As the incisions were made and the pieces of flesh sliced away, the blood that continually seeped from the ritual wounds was wiped away with sweet grass. When he was finally prepared, the next step was to hang suspended from the thongs, which were weighted on the other end by buffalo skulls. As he dangled there, staring at the sun through the open roof of the lodge, he continued to bleed.

Again and again, he cried out in supplication to the unseen. “Give good health to my people. Bring
the buffalo to feed my people.” Endless variations on the same theme, a prayer uttered over and over. Hanging there suspended, the skewers tearing at the muscle, he heard words from his past, saw things that he had forgotten.
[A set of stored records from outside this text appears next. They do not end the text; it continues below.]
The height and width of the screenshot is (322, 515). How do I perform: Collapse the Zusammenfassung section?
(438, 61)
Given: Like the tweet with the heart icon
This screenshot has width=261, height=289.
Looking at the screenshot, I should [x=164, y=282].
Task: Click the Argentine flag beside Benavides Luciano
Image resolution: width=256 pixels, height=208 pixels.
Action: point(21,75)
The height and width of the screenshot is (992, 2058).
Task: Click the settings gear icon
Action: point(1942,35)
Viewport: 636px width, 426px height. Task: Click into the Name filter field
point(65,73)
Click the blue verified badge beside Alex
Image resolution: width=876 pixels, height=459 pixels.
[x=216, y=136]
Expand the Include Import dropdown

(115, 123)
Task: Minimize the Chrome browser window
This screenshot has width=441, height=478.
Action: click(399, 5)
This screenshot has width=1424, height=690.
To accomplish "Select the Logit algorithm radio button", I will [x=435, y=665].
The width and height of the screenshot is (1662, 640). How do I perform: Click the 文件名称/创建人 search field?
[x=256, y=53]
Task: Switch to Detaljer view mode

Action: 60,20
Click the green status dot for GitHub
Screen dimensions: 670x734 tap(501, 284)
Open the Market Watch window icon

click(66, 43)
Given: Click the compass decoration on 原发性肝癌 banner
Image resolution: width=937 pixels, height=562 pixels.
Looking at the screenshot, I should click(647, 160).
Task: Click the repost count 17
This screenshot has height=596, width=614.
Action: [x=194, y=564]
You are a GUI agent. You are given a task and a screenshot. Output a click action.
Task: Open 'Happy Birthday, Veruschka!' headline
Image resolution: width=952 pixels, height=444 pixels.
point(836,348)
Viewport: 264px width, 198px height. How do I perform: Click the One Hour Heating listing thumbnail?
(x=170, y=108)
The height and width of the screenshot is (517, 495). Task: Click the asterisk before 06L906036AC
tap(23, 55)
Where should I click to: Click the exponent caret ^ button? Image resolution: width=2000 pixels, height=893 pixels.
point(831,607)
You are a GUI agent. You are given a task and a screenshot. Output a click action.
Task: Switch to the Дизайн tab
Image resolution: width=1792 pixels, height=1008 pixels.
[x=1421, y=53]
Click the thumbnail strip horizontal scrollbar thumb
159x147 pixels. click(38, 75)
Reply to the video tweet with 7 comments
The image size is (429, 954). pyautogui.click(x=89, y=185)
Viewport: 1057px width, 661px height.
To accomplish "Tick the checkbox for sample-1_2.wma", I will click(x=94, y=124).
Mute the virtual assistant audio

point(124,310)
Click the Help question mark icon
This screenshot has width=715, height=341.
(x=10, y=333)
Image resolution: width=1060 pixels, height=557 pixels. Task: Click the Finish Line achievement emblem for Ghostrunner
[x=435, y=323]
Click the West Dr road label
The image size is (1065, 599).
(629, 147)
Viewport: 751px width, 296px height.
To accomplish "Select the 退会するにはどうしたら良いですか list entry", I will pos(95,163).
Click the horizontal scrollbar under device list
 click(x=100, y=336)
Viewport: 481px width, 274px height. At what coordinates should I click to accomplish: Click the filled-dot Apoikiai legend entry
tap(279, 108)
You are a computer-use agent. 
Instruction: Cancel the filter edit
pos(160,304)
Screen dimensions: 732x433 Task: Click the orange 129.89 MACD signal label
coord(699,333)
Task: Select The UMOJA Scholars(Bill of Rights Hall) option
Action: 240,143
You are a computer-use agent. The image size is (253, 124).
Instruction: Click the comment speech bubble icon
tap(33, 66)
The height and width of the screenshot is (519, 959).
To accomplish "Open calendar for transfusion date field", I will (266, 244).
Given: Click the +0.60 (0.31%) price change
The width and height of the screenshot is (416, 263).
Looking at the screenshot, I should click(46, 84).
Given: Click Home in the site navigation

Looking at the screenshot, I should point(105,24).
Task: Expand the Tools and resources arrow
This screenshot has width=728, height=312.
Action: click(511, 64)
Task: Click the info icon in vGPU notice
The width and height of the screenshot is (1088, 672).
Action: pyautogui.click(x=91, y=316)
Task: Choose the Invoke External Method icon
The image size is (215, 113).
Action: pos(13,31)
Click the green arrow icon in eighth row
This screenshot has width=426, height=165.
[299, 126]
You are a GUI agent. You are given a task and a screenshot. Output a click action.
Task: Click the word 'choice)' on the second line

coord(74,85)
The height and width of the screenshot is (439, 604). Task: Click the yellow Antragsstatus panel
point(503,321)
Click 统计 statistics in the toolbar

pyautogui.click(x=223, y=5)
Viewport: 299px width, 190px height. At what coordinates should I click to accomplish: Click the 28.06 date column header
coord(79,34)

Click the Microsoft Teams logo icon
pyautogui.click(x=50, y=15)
He remembered the time the yellowhammer had awakened him from a careless nap to find a grizzly bear standing over him. He remembered how he had frozen, lying there as if dead, his eyes open, staring up at the huge bear, its claws dangling over him. Even now he could smell the stink of the bear and feel the drip of saliva from its gaping jaws. His memory of the bear’s breathing beat like a drum in his ears, mingling with the drums from the ceremonial musicians, a steady pulse that seemed to reach back in time beyond him, beyond Jumping Bull, beyond his grandfather—reaching back all the way to the time when the first Lakota stood alone on a hilltop looking out over the sacred land of the Paha Sapa.

It was a rhythm older than life, more insistent than a beating heart. He felt his own heart hammer against his chest. The sun seemed to grow larger and larger, as if it were descending on the lodge, threatening to incinerate him. The whole sky turned brilliant yellow, then white as the blue was swallowed by the expanding sun. He felt the trickle of blood over his chest and back, smelled the sweetness of it mingling with the salty sourness of the sweat that soaked his hair and ran into the cuts, stinging like a thousand bees.